Adam-Vizi Vera
Department of Medical Biochemistry, Semmelweis University, Neurochemical Group, Hungarian Academy of Sciences, Budapest, Hungary.
Antioxid Redox Signal. 2005 Sep-Oct;7(9-10):1140-9. doi: 10.1089/ars.2005.7.1140.

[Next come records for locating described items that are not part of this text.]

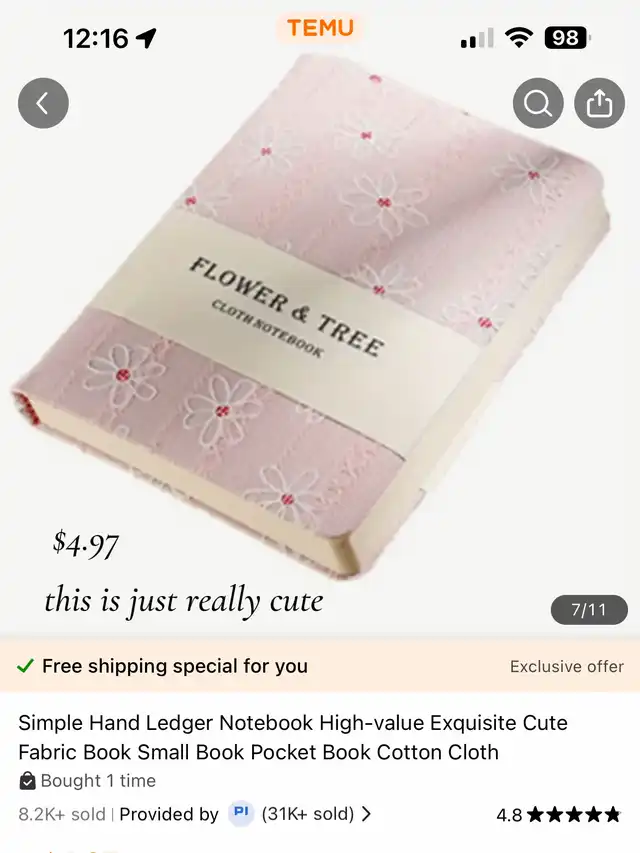
Task: Tap the Exclusive offer label
Action: coord(567,666)
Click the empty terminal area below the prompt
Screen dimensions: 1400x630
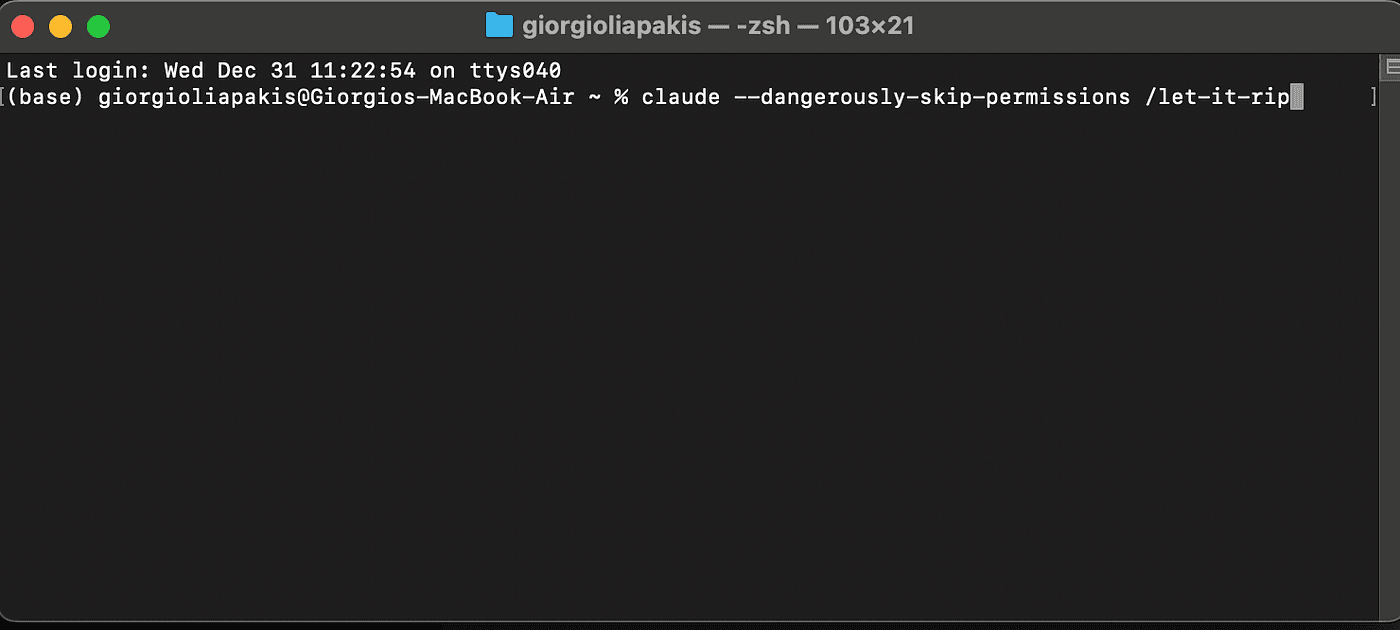click(690, 360)
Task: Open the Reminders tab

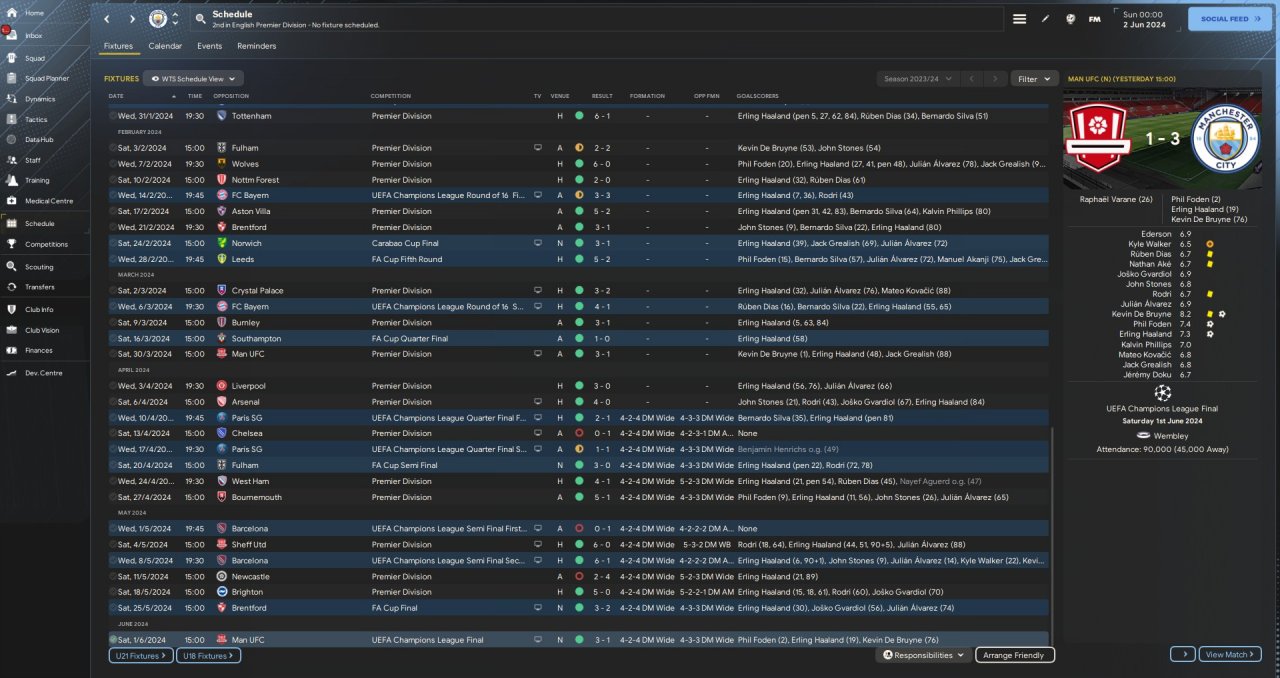Action: point(256,46)
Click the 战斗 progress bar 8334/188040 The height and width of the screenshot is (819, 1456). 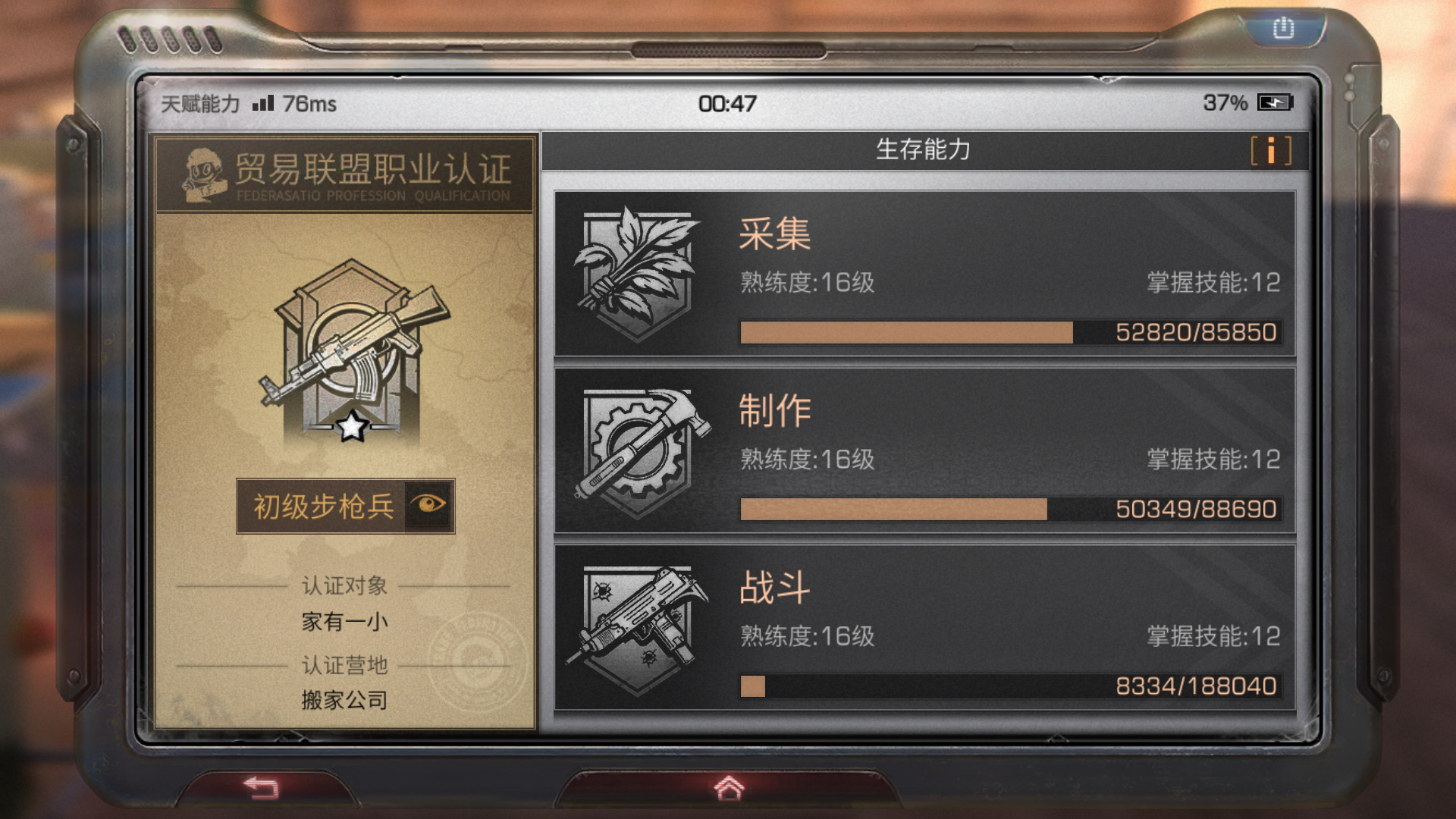click(x=1010, y=686)
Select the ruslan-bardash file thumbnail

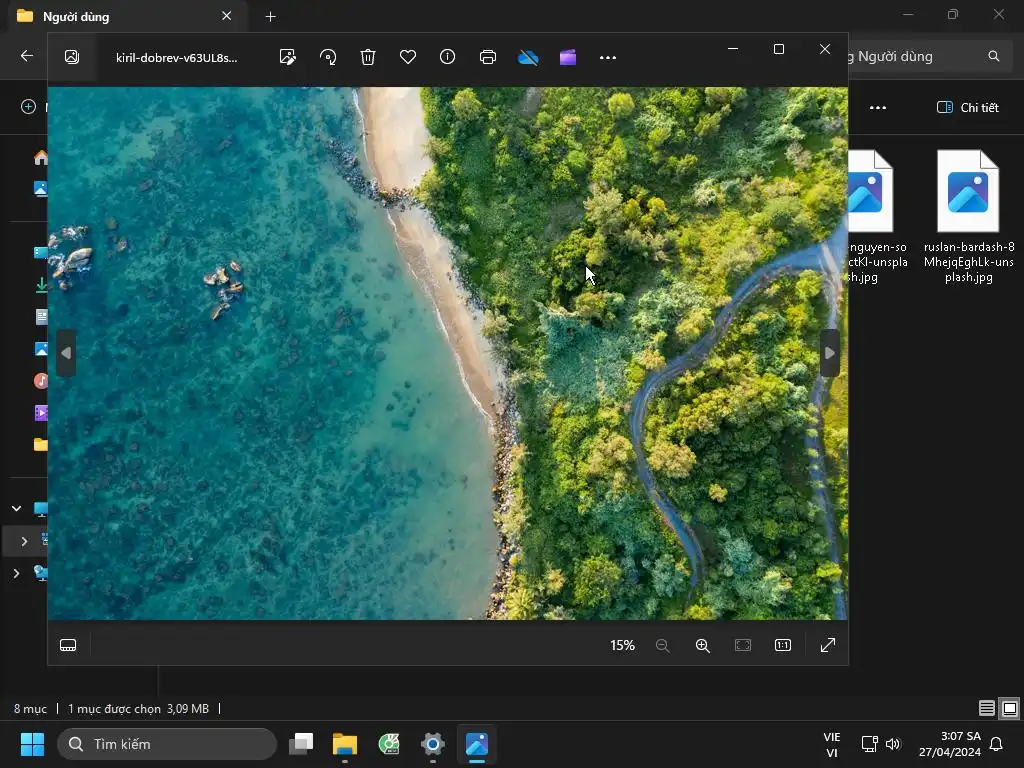click(x=968, y=192)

Overwhelming evidence has accumulated indicating that oxidative stress is a crucial factor in the pathogenesis of neurodegenerative diseases. The major site of production of superoxide, the primary reactive oxygen species (ROS), is considered to be the respiratory chain in the mitochondria, but the exact mechanism and the precise location of the physiologically relevant ROS generation within the respiratory chain have not been disclosed as yet. Studies performed with isolated mitochondria have located ROS generation on complex I and complex III, respectively, depending on the substrates or inhibitors used to fuel or inhibit respiration. A more "physiological" approach is to address ROS generation of in situ mitochondria, which are present in their normal cytosolic environment. Hydrogen peroxide formation in mitochondria in situ in isolated nerve terminals is enhanced when complex I, complex III, or complex IV is inhibited. However, to induce a significant increase in ROS production, complex III and complex IV have to be inhibited by >70%, which raises doubts as to the physiological importance of ROS generation by these complexes. In contrast, complex I inhibition to a small degree is sufficient to enhance ROS generation, indicating that inhibition of complex I by approximately 25-30% observed in postmortem samples of substantia nigra from patients suffering from Parkinson's disease could be important in inducing oxidative stress. Recently, it has been described that a key Krebs cycle enzyme, alpha-ketoglutarate dehydrogenase (alpha-KGDH), is also able to produce ROS. ROS formation by alpha-KGDH is regulated by the NADH/NAD+ ratio, suggesting that this enzyme could substantially contribute to generation of oxidative stress due to inhibition of complex I. As alpha-KGDH is not only a generator but also a target of ROS, it is proposed that alpha-KGDH is a key factor in a vicious cycle by which oxidative stress is induced and promoted in nerve terminals.
越来越多的确凿证据表明,氧化应激是神经退行性疾病发病机制中的一个关键因素。超氧化物作为主要的活性氧(ROS),其主要产生部位被认为是线粒体中的呼吸链,但呼吸链内生理相关ROS产生的确切机制和精确位置尚未明确。使用分离的线粒体进行的研究表明,根据用于驱动或抑制呼吸的底物或抑制剂不同,ROS分别在线粒体复合物I和复合物III上产生。一种更“生理”的方法是研究原位线粒体(即处于正常细胞质环境中的线粒体)的ROS产生情况。当复合物I、复合物III或复合物IV受到抑制时,分离的神经末梢中原位线粒体中的过氧化氢生成会增加。然而,要使ROS产生显著增加,复合物III和复合物IV必须被抑制>70%,这让人质疑这些复合物产生ROS的生理重要性。相比之下,对复合物I进行小程度的抑制就足以增强ROS的产生,这表明在帕金森病患者黑质的尸检样本中观察到的约25 - 30%的复合物I抑制可能在诱导氧化应激中起重要作用。最近,有研究表明关键的三羧酸循环酶α-酮戊二酸脱氢酶(α-KGDH)也能够产生ROS。α-KGDH产生ROS受NADH/NAD+比值调节,这表明该酶可能由于复合物I的抑制而在氧化应激的产生中起重要作用。由于α-KGDH不仅是ROS的产生者,也是ROS的作用靶点,因此有人提出α-KGDH是神经末梢中诱导和促进氧化应激的恶性循环中的关键因素。